Treatment for substance use disorders would take hit under budget bill, Colorado Congresswoman says
Treatment for substance use disorders would take hit under budget bill, Colorado Congresswoman says
Treatment for substance use disorders would take hit under budget bill, Colorado Congresswoman says
For Rep. Brittany Pettersen, the debate happening in D.C. over Medicaid isn't political, it's personal. If not for the government health care program, she says, her mom wouldn't be alive. Stacy Pettersen struggled with opioid addition for years, a struggle that became the catalyst for far-reaching legislation by her daughter, including a law that expanded Medicaid to cover in-patient treatment for substance use disorders.
Rep. Brittany Pettersen
CBS
Pettersen says the law has saved lives and money.
"When you're denying them care and churning in and out ER, the federal and state government spent over a million keeping her alive in ICU instead of giving her access to the care she needed," Pettersen said.

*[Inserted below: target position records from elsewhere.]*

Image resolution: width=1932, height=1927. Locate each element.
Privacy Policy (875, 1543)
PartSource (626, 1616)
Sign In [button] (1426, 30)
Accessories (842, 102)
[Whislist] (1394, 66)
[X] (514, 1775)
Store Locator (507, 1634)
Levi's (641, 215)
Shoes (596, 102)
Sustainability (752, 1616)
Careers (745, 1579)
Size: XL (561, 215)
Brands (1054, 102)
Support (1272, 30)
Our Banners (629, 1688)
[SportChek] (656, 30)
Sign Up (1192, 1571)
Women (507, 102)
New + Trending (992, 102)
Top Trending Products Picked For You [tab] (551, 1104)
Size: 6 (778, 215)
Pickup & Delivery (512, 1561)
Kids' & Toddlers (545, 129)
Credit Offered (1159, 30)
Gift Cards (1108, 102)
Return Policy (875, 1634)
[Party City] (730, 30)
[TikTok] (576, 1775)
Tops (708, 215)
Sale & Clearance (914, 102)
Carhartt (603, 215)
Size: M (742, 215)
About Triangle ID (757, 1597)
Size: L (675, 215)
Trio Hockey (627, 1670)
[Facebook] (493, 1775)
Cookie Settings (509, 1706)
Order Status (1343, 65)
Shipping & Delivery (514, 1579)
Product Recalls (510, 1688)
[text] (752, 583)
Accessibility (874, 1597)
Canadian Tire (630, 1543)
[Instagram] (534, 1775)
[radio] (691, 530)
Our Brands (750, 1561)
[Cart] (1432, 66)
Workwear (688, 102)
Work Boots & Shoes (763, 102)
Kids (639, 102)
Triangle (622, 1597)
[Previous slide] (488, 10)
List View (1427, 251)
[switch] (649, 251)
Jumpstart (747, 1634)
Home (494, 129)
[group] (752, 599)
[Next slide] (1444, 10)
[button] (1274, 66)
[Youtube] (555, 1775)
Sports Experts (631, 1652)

Pettersen, the Democrat who represents Colorado's 7th Congressional District, was working on the bill with stakeholders, including Emergency Room Doctor Don Stader, when her mom overdosed and ended up in the ER.
Stader was on duty that night.
"It was one of the most surreal moments and patients of my life and it made ... (it) so clear what we are fighting for and what the stakes are," he said.
With Stader's help, Pettersen has passed a number of transformative laws to help those like her mom, who is now 8 years in recovery. But she says the Republican budget bill puts all that progress at risk.
"My mom is an example of what's possible when we give people the help they need," she said. "All of this is going away with this bill."
The bill strips Medicaid funding for in-patient addiction treatment, repeals a law providing Naloxone for rural first responders, creates new work and cost-sharing requirements for recipients, and implements twice yearly eligibility reviews.
"It's created to purge people off of actually qualifying for these benefits while paying tens of millions of dollars by increasing bureaucracy," said Pettersen.
The Colorado Department of Health Care Policy and Financing, which administers Medicaid, estimated the administrative burden alone would cost up to $57 million. The Congressional Budget Office says more than 100,000 Coloradans could lose their coverage.
"This is going to fundamentally shift health care in many communities across the country," said Stader. "We are going to take our health care back a quantum leap for something that is far less effective, far less compassionate and far less efficient than what we have now."
Last year, Colorado saw a 35% reduction in opioid deaths. Pettersen worries the downward trend will reverse course.
"We had the biggest reduction of overdose deaths, and it's because of this work. It's because of access to Naloxone. It's because of increasing access to treatment. And they're actually taking that option away for states like Colorado," Pettersen said.
President Trump wants the House to pass the bill by Memorial Day. He met with GOP hardliners Tuesday. They are refusing to pass the measure without deeper cuts. The bill would cut taxes by $4 trillion and reduce federal spending by $1.6 trillion, including a $700 billion reduction in Medicaid spending. It is expected to raise the national debt by about $3 trillion over the next 10 years.